Figure 2

Inactivation of miR-31 in NPC. (a) Homozygous deletions of miR-31, adjacent markers (−2mb, −1mb, +1mb, +2mb, +5mb) and loci (LOC402359, CDKN2A/p16, DMRTA1) in EBV-positive NPC tumor lines were detected by PCR. The location of miR-31 and adjacent markers on chromosome 9p21.3 was shown in the right panel. Homozygous deletions of miR-31 were detected in X1915 and X99186. (b) Methylation status of 5’ CpG islands of miR-31 in NPC tumor lines was examined by bisulfite sequencing. The locations of miR-31 and its host gene LOC554202 were indicated.
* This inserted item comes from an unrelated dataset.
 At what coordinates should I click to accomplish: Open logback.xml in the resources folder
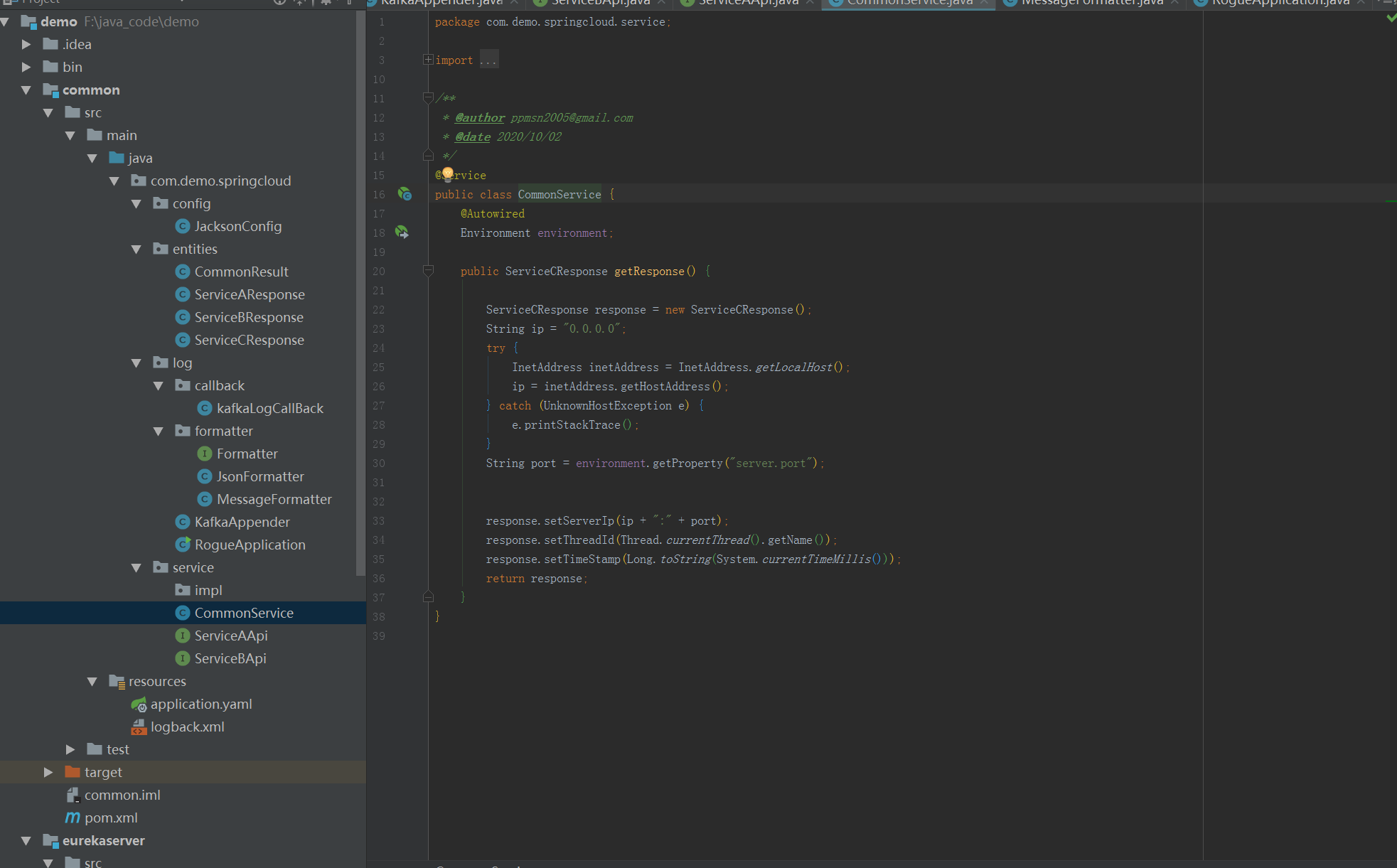[187, 727]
Dense methylation of 5’CpG islands were detected in the C666-1 cell lines and 3 xenografts (C17, X2117 and X666). No methylation were observed in the normal control, NP69. (c) Detection of promoter hypermethylation of NPC cell lines and primary tumors by MSP. M: methylated allele; U: unmethylated alleles. (d) The restoration of miR-31 transcription in 5’-aza-2’deoxycytidine (5-Aza-dC) treated C666-1 was detected by quantitative RT-PCR analysis. By MSP, unmethylated alleles of miR-31 were found in the 5-Aza-dC-treated C666-1 cells.